One film boasts leaden dialogue, the other reparté that, if not quite Shakespearean, still sparkles by comparison; one boasts an utterly forgettable score of sacharine strings that bear no apparent connection to what is occuring on-screen, the other a soundtract carefully chosen not just to accompany but to augment each scene; one film opens with a narrative voice-over which is almost immediately forgotten, the other begins with the voice-over and — succesfully — maintains it.

One is (or pretends to be) a study of sexual obsession and a portrait of a family threatened by the estrangement of man and wife and by a sexually powerful interloper (which also gives the director the chance to get his actresses naked and to make out with each other though — since this is Art — neither of them appears to have any fun doing so.

The other is an unabashed fantasy of violence and vengeance, a portrait of a nerdy teenage boy who dons a costume to fight crime (and who mostly gets brutally beaten for his troubles) and of an 11 year-old girl who lives out her father's fantasies and really does succeed in slicing, stabbing, gutting, shooting and otherwise slaughtering a veritable legion of bad-guys, all while cursing up a blue storm (yes, folks, even the dreaded C-word).

No prizes for guessing which film I think is worth your time.

Warning: Come-on: Swearing and gratuitous nudity behind the fake cut to my website.

Kick Ass did Kick Ass

Date: 2010-05-24 03:15 pm (UTC)
beable: (Default)
From: [personal profile] beable

I thoroughly enjoyed Kick Ass.

I've been wanting to see Chloe - largely because Amanda Sigfried did such a wonderful job being Lilly Kane in Veronica Mars, so your news that it sucks is very discouraging.

Re: Kick Ass did Kick Ass

Date: 2010-05-25 07:39 pm (UTC)
From: [identity profile] ed-rex.livejournal.com
It's very nearly impossible to talk about that damned movie without that particular word-play, isn't it? I was determined not to do it myself but (obviously) the urge was inescapable.

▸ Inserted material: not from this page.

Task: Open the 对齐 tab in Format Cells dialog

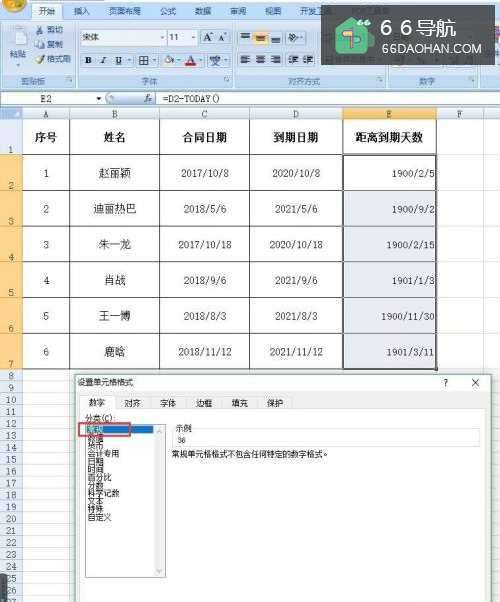Action: (132, 403)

I didn't know Amanda Seyfried at all, but I don't condemn any of the actors for that movie; the dialog really was universally awful.

(no subject)

Date: 2010-05-24 06:07 pm (UTC)
From: [identity profile] mijopo.livejournal.com
Hmm, your review of "Kick Ass" makes me think of Quentin Tarantino movies which revel in violence without attempting any moralistic or satirical justification, although he came close to pretending to do so in "Inglorious Basterds". I think that insofar as Tarantino is very aware of what he's doing, creating something that will entertain you for two hours, as opposed to changing the world, and very clear about it, it works very well.

D'oh!

Date: 2010-05-25 07:43 pm (UTC)
From: [identity profile] ed-rex.livejournal.com
It's strange that Tarantino didn't even occur to me until you mentioned him. I'd say the director of Kick-Em definitely shares at least a cinematically kinetic aesthetic with Tarantino.

Incidentally, didn't Tarantino write (but not direct) Natural Born Killers? Oh wait, never mind. Wike says "story credit" and that he "wished the project well". So the satire there probably can't be pinned on the big T.

(no subject)

Date: 2010-05-27 01:36 am (UTC)
From: [identity profile] steelcaver.livejournal.com
This convinced me to see Kick-Ass.

Excellent ...

Date: 2010-05-28 02:01 pm (UTC)
From: [identity profile] ed-rex.livejournal.com
Ya hear that world o' publicists? Young Geoffrey's reviews get results! So start flooding me with ARCs and movie tickets, and dinners at fine, fine restaurants. (As Mr. Egoyan can attest, though, I don't promise a positive outcome; life's a gamble.)